Other limitations include those intrinsic to using the SART database as discussed previously, including missing data [9]. The number of cycles excluded due to missing data was large, but necessary to best assess the effect of AH by the use of propensity weighting using the covariates. Propensity weighting was used to account for more poor prognosis patients receiving AH and the multiple covariates that influence prognosis. Using this statistical method allowed for a more balanced comparison of outcomes from an intervention.
Conclusion
AH may affect live birth outcomes in all patient populations in fresh IVF cycles. Lower live birth rates are seen in good and poor prognosis patients that received AH. These findings are consistent with previously published studies; however, AH is still being performed. Caution should be exercised when liberally applying this technology as a major tool to improve clinical outcomes.
Electronic supplementary material
Acknowledgments
We wish to thank all SART members for providing clinical information to the SART CORS database for use by patients and researchers.
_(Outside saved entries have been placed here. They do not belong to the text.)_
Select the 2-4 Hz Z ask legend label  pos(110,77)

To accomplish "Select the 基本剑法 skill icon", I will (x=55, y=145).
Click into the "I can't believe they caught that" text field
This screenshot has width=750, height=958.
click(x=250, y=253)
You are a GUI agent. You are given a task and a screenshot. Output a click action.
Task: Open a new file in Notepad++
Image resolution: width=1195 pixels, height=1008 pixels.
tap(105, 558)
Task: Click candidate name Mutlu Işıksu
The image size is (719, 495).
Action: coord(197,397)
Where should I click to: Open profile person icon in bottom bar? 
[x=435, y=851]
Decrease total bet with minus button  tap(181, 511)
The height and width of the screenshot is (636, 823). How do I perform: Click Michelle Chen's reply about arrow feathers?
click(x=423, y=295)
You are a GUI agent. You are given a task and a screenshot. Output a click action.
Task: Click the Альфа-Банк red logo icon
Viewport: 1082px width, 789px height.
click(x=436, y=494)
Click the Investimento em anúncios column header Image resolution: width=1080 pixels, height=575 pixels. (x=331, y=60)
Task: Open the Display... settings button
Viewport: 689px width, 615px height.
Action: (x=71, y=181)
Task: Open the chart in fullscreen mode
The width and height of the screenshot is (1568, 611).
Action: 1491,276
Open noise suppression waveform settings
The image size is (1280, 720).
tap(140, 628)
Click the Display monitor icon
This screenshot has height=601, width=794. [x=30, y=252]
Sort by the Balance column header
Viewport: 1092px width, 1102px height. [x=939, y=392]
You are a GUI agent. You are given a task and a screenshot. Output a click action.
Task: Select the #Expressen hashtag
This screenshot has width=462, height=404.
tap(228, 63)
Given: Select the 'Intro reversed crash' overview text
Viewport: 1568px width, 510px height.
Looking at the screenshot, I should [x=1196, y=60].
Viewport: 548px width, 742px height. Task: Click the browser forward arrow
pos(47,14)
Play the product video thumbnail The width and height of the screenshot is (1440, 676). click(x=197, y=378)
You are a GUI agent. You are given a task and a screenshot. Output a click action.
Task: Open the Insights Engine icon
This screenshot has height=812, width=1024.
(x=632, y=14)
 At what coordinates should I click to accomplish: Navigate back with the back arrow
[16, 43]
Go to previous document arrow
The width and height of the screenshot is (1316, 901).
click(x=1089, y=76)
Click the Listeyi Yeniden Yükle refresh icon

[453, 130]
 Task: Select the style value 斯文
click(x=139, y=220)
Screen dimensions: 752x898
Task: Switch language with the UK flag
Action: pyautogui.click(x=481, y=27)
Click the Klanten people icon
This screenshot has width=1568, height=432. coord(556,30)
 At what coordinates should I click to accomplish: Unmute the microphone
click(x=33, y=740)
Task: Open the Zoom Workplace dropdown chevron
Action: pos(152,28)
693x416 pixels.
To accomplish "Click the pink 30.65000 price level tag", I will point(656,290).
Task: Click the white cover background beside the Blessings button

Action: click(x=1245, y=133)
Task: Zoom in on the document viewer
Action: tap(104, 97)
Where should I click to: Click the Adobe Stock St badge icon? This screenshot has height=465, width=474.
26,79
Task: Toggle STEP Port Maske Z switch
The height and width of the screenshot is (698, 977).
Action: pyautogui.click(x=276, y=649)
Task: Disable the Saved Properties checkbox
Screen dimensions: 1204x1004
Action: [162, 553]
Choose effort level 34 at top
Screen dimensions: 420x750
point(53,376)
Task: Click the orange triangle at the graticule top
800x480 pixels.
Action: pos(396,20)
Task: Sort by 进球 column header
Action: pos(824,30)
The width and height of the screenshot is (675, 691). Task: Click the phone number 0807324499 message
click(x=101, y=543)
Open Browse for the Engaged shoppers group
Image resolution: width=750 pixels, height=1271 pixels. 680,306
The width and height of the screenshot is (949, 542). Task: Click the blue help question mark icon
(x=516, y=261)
Without the efforts of SART members, this research would not have been possible.
Author’s roles
Study design: JM, JK, RR
Statistical analysis: BC, QL, JG
Data analysis: JM, JK, BC, JG
Manuscript: JM, JK, RR, BC, TC
Funding information
The project described was financially supported by the National Center for Advancing Translational Sciences, National Institutes of Health, through Grant KL2 TR001118 (JFK) and by the Eunice Kennedy Shriver National Institute for Children Health and Development, National Institutes of Health, through Grant K23 HD097307 (JFK).
Compliance with ethical standards
The study was reviewed by the Institutional Review Board at the University of Texas Health Science Center and was determined to be exempt. This article does not contain any studies with human participants or animals performed by any of the authors.
Conflict of interest
The authors declare that they have no conflict of interest.
Disclaimer
The content is solely the responsibility of the authors and does not necessarily represent the official views of the NIH.